» **EXERCISE REQUIREMENTS**
From the start of the material through the line containing "coord(511,322)", output each line as one string in a JSON list, leaving out blank lines.

» **SOURCE DATA**
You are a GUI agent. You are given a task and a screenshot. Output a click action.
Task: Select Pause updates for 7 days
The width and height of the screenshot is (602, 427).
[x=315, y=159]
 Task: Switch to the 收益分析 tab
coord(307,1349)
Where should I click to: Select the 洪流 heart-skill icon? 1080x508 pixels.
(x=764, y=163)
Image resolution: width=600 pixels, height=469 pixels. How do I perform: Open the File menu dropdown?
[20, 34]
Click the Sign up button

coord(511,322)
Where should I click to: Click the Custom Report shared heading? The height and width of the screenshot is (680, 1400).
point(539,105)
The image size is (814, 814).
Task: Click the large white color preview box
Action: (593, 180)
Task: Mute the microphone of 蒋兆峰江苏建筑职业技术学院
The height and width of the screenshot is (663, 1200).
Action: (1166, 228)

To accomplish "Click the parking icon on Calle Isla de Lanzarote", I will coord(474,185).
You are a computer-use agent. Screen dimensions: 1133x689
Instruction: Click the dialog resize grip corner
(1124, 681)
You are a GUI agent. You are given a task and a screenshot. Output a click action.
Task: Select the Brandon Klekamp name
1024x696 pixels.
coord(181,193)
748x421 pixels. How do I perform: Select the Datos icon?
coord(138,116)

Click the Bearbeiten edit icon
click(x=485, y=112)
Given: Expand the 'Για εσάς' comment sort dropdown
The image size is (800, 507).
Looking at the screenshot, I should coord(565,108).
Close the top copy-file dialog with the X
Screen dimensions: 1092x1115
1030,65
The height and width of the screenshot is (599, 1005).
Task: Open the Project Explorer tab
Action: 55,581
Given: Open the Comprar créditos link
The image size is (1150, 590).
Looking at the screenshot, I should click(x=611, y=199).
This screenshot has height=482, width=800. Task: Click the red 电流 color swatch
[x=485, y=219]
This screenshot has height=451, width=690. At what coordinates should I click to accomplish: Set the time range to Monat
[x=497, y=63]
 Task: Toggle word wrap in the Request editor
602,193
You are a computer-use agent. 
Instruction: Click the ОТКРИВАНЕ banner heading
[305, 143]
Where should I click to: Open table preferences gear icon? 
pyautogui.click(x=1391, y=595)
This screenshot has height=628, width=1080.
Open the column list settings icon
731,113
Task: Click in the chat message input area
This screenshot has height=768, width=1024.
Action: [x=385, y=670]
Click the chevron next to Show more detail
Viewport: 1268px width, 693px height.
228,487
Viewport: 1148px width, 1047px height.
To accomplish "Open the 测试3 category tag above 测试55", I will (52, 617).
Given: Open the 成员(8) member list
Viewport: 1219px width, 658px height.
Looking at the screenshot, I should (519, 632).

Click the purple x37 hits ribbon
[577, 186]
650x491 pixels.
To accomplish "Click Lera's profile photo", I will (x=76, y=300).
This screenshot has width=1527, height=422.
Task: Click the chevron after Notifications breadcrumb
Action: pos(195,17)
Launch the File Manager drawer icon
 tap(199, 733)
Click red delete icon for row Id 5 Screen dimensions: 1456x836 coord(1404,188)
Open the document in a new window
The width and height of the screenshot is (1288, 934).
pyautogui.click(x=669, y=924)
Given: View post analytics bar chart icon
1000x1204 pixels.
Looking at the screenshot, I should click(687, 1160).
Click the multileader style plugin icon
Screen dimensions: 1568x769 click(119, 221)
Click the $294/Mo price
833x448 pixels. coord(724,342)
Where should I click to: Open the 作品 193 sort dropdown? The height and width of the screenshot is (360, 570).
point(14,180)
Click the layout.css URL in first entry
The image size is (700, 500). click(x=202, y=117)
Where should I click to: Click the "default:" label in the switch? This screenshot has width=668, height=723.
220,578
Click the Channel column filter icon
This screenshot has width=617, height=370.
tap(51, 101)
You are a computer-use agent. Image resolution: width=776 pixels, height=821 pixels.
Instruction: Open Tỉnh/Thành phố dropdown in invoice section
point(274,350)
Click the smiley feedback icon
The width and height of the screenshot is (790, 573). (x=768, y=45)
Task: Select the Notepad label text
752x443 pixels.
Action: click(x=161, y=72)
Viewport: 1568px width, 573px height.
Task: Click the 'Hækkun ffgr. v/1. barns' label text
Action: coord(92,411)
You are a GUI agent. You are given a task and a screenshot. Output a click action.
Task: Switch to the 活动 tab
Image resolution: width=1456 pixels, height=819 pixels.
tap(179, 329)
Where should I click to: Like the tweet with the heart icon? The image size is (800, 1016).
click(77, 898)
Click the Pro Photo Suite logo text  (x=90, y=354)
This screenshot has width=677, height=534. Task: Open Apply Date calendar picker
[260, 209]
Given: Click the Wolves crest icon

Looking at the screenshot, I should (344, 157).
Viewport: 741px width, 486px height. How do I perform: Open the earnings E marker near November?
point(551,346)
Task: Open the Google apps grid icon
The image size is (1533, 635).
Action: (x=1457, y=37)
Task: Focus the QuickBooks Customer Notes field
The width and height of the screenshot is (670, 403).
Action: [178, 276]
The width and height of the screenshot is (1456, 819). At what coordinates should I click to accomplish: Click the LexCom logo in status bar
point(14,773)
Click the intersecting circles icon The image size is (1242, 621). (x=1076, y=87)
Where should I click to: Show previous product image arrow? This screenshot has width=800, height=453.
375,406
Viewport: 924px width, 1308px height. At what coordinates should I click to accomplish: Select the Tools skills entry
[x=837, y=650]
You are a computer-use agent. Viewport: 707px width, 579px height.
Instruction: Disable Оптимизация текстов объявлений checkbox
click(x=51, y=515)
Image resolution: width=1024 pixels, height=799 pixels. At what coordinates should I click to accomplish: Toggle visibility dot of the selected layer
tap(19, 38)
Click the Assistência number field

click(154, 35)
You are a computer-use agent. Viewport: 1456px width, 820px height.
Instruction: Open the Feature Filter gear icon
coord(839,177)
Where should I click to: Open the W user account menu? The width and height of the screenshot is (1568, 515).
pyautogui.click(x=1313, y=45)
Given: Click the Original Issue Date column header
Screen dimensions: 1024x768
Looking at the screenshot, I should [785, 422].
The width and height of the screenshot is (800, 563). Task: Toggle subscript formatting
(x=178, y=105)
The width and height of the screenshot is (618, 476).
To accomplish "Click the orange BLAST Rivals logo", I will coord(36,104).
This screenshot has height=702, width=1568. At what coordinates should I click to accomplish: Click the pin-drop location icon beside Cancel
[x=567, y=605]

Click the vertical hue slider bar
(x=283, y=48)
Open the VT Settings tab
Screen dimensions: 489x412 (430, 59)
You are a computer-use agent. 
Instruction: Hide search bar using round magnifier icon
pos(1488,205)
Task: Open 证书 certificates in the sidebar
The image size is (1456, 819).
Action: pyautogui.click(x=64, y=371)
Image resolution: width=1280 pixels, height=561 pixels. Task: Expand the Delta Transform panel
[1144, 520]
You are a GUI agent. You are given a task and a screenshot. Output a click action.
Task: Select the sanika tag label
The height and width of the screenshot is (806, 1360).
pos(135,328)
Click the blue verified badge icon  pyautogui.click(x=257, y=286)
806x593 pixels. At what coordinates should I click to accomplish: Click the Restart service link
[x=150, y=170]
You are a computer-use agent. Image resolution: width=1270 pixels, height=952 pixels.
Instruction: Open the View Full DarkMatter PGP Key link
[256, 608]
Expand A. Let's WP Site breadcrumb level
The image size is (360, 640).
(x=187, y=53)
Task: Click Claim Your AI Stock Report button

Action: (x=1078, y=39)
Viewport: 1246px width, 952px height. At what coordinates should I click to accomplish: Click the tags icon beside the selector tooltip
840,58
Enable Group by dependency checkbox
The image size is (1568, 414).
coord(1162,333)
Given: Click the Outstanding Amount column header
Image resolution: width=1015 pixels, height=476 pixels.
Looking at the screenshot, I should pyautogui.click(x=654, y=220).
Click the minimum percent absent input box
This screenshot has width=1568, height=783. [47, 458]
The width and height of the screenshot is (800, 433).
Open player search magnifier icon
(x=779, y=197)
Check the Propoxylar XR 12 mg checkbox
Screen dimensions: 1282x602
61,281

» **TASK SOLUTION**
[
  "You are a GUI agent. You are given a task and a screenshot. Output a click action.",
  "Task: Select Pause updates for 7 days",
  "The width and height of the screenshot is (602, 427).",
  "[x=315, y=159]",
  " Task: Switch to the 收益分析 tab",
  "coord(307,1349)",
  "Where should I click to: Select the 洪流 heart-skill icon? 1080x508 pixels.",
  "(x=764, y=163)",
  "Image resolution: width=600 pixels, height=469 pixels. How do I perform: Open the File menu dropdown?",
  "[20, 34]",
  "Click the Sign up button",
  "coord(511,322)"
]